=== DATA TO USE ===

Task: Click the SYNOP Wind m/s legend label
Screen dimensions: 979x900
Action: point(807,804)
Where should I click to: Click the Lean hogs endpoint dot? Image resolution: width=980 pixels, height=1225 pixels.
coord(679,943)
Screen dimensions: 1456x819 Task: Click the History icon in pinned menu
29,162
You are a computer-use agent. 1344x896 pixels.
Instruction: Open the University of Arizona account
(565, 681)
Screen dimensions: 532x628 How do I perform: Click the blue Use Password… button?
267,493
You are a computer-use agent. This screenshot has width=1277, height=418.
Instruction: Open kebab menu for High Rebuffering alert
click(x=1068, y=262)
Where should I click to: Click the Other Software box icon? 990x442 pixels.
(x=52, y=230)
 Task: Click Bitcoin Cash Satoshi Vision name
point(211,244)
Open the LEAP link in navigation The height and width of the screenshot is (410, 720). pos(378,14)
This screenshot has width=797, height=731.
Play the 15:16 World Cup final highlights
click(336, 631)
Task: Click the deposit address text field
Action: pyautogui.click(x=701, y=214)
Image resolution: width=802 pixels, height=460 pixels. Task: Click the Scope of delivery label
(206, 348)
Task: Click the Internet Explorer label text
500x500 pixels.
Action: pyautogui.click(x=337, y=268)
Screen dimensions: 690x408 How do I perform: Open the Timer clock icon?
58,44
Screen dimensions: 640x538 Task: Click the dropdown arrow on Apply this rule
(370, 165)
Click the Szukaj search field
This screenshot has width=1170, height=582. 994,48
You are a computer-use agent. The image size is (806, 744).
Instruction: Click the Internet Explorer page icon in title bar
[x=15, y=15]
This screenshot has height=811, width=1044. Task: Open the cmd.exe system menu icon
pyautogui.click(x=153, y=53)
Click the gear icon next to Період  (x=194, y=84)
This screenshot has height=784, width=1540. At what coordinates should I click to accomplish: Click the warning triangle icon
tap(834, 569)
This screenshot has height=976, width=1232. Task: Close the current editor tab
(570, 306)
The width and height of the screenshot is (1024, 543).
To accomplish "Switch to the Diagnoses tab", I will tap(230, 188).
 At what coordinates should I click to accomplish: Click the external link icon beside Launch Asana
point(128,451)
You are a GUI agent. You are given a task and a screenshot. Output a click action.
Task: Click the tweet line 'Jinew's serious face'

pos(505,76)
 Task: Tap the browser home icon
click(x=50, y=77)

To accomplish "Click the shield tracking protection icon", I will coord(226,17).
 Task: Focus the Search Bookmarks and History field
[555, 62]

===

__TASK TO CARRY OUT__: Up to and including the line that contains "You are a computer-use agent. 1344x896", output the records above exactly, beginning with their first line.

__EXERCISE RESPONSE__:
Task: Click the SYNOP Wind m/s legend label
Screen dimensions: 979x900
Action: point(807,804)
Where should I click to: Click the Lean hogs endpoint dot? Image resolution: width=980 pixels, height=1225 pixels.
coord(679,943)
Screen dimensions: 1456x819 Task: Click the History icon in pinned menu
29,162
You are a computer-use agent. 1344x896 pixels.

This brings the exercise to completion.